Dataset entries

——

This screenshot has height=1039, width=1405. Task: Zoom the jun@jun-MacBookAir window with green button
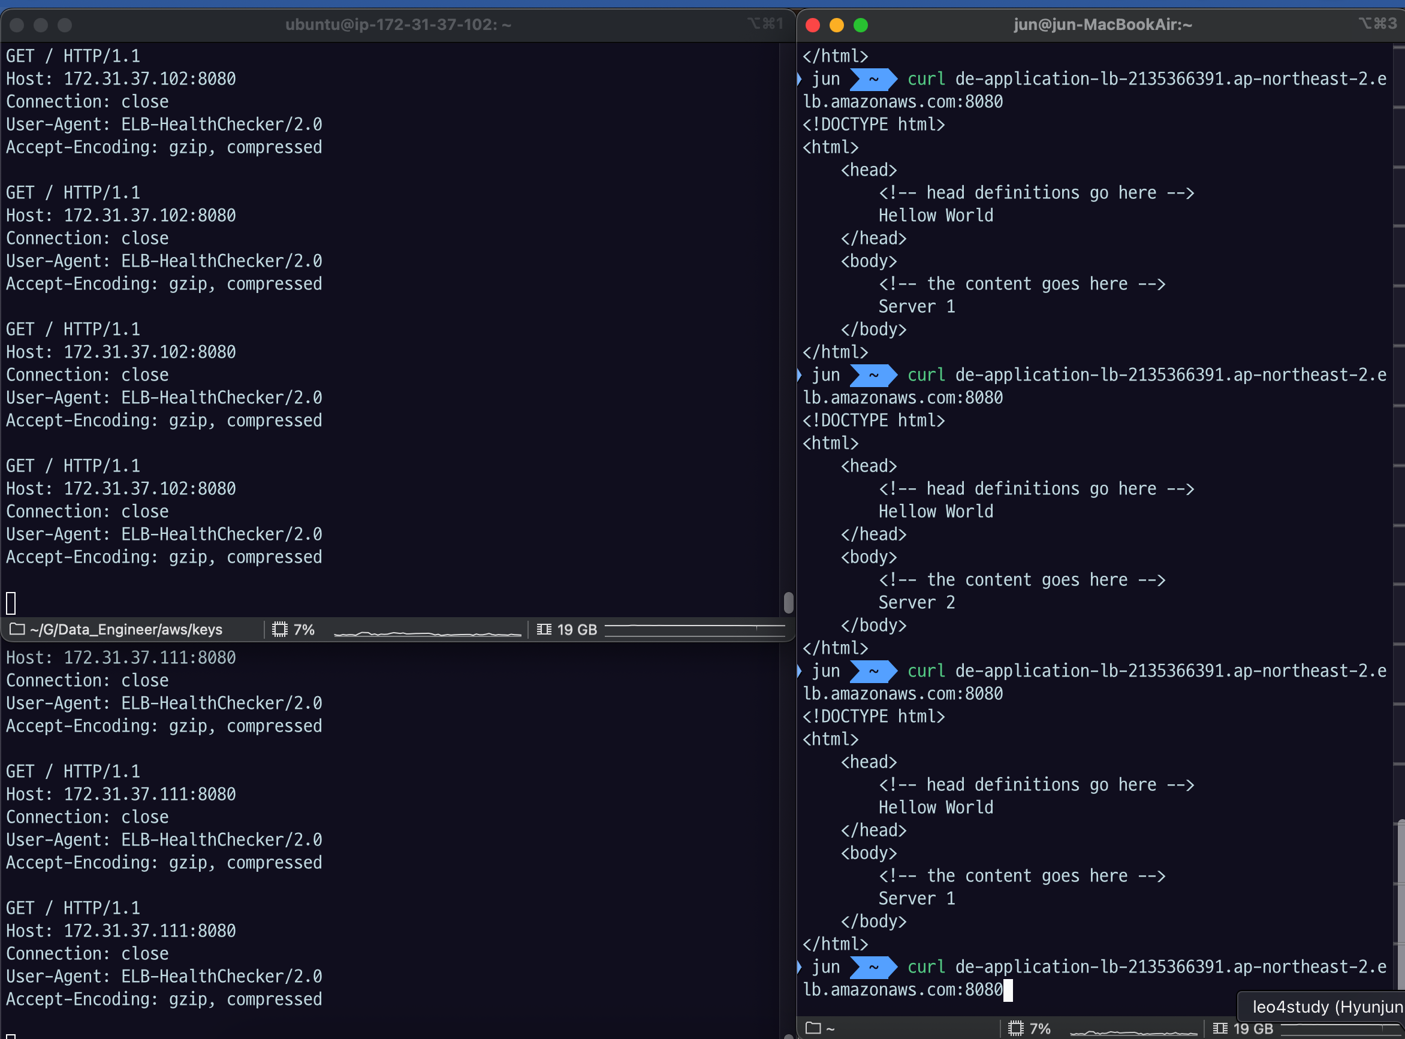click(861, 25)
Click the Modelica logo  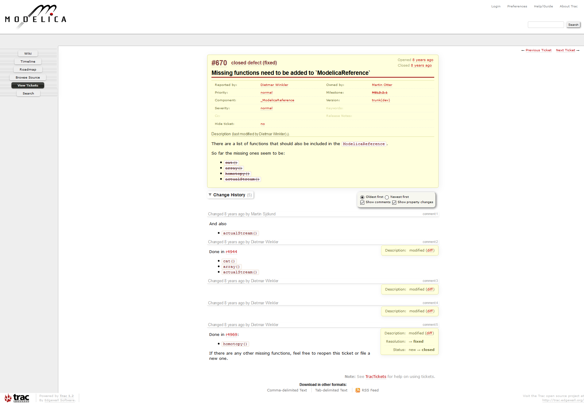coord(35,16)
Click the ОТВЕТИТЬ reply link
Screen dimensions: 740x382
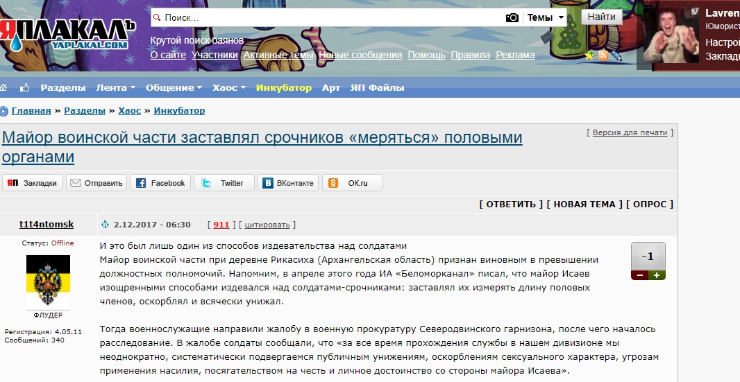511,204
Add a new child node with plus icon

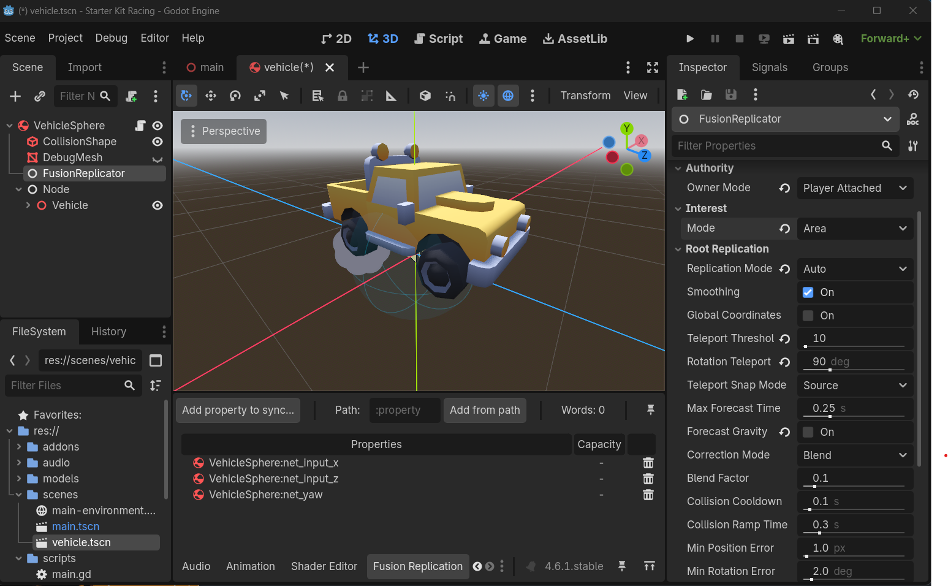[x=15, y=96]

——

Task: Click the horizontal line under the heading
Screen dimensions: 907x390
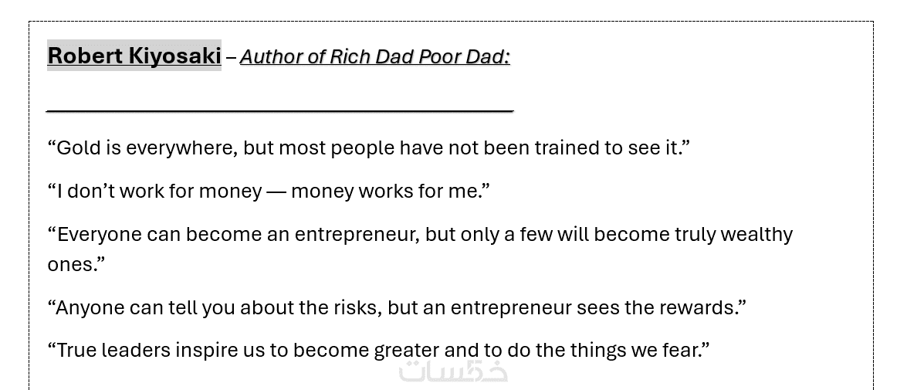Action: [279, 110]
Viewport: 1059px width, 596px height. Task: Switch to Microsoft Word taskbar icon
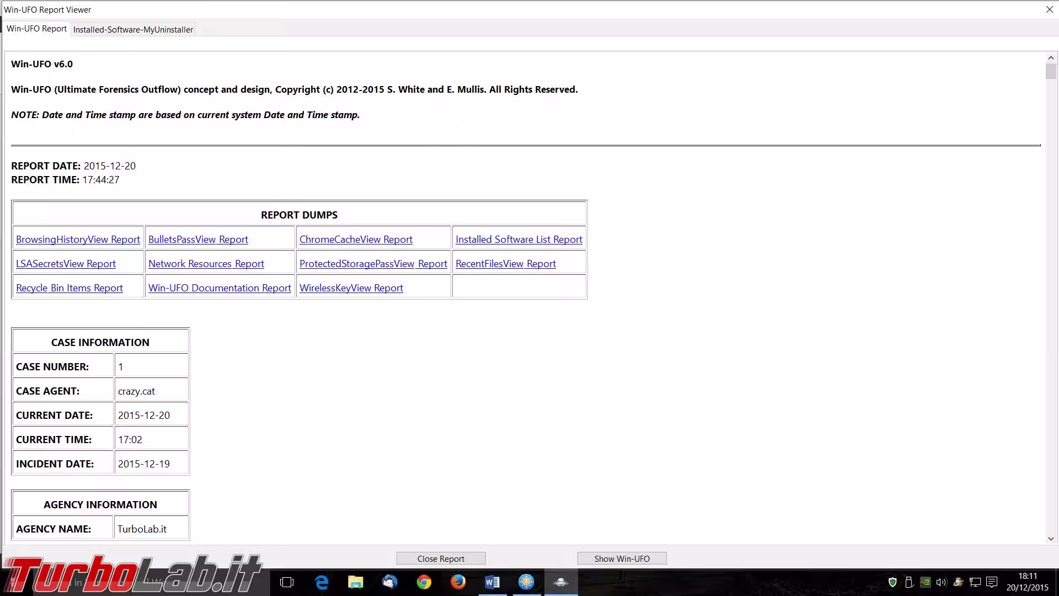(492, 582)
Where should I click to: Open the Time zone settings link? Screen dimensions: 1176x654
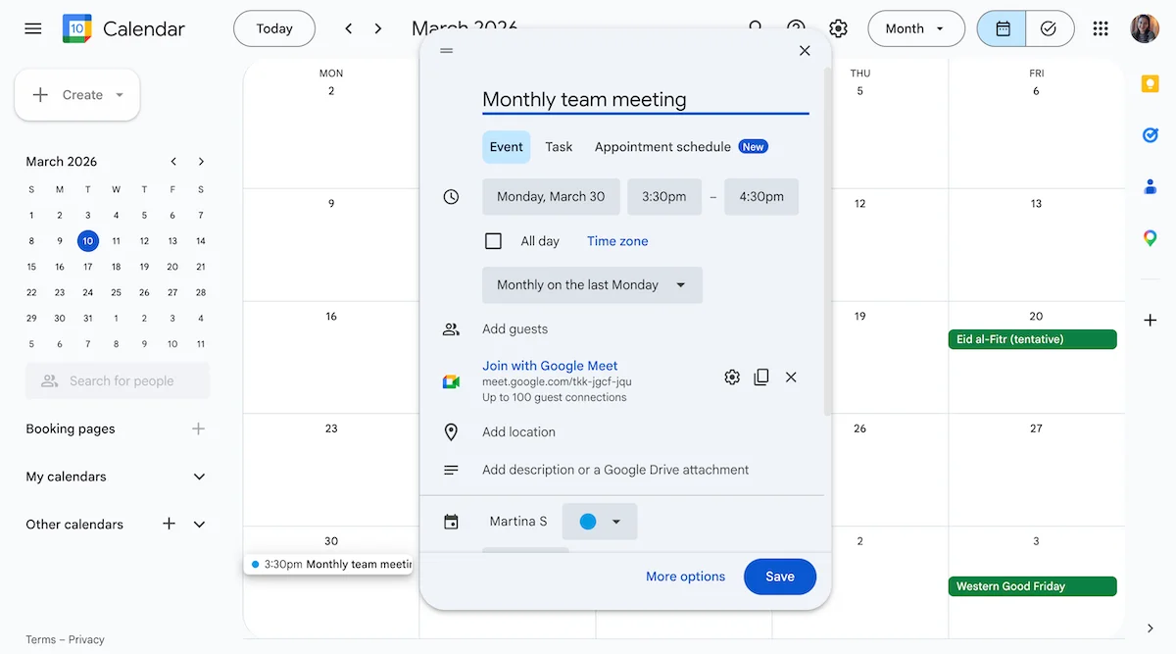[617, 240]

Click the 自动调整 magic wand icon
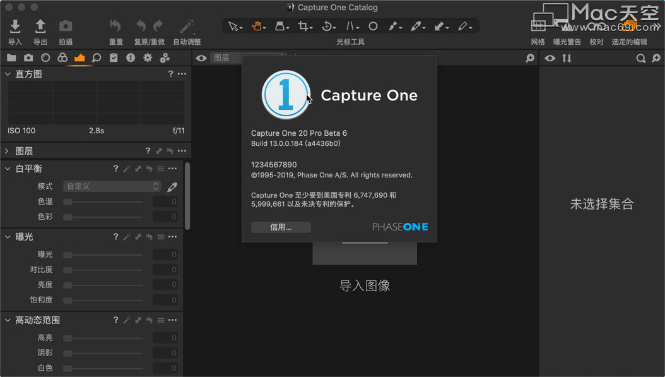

——

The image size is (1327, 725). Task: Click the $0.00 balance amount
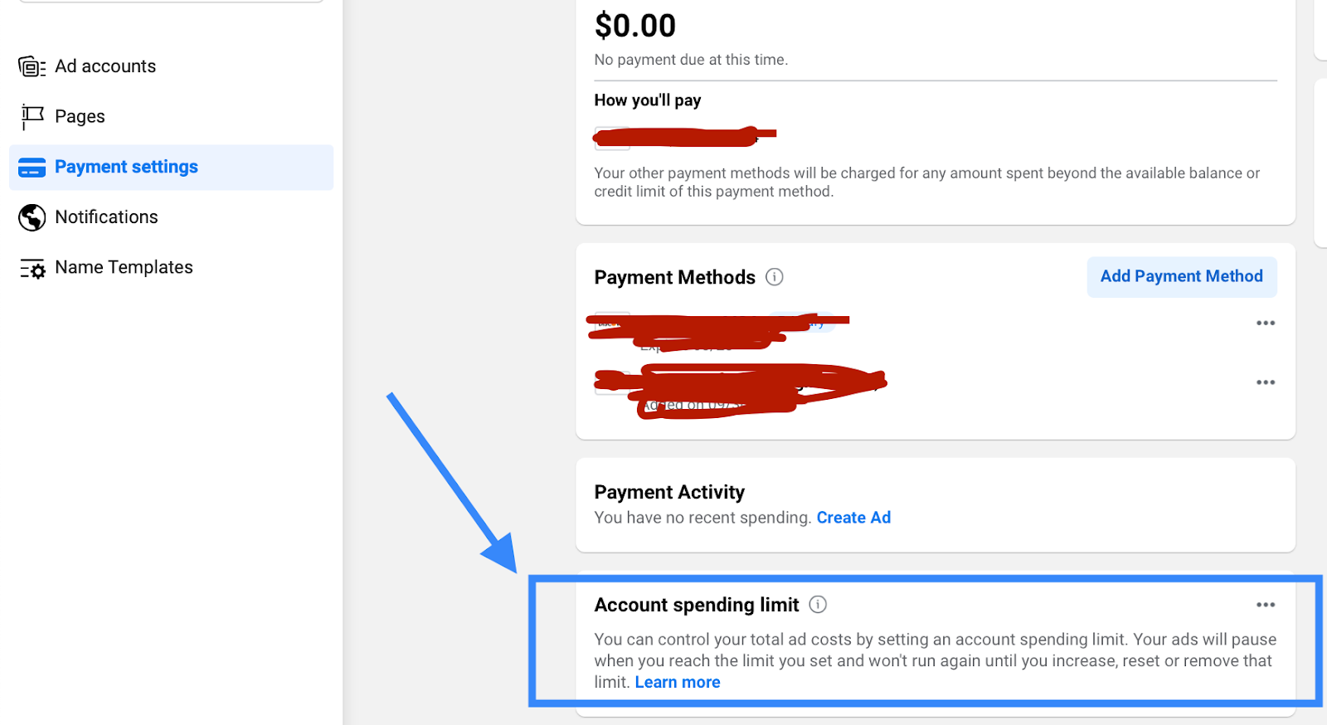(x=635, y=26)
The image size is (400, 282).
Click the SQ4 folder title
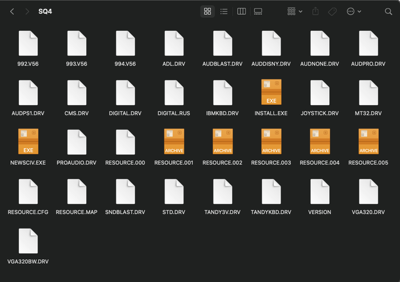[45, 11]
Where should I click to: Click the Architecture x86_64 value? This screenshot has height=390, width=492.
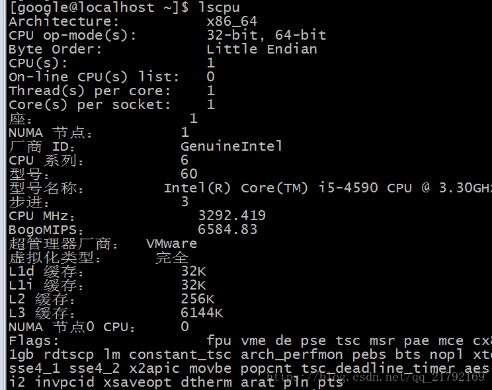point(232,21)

——

* [WHAT IS BEING ASKED]
Can you copy the data word for word, starting at the line that contains "The image size is (400, 282)." and ending at the line that contains "point(232,21)", with the pictures left out?

* [CORRECT RESPONSE]
The image size is (400, 282).
Click the SQ4 folder title
[45, 11]
Where should I click to: Click the Architecture x86_64 value? This screenshot has height=390, width=492.
point(232,21)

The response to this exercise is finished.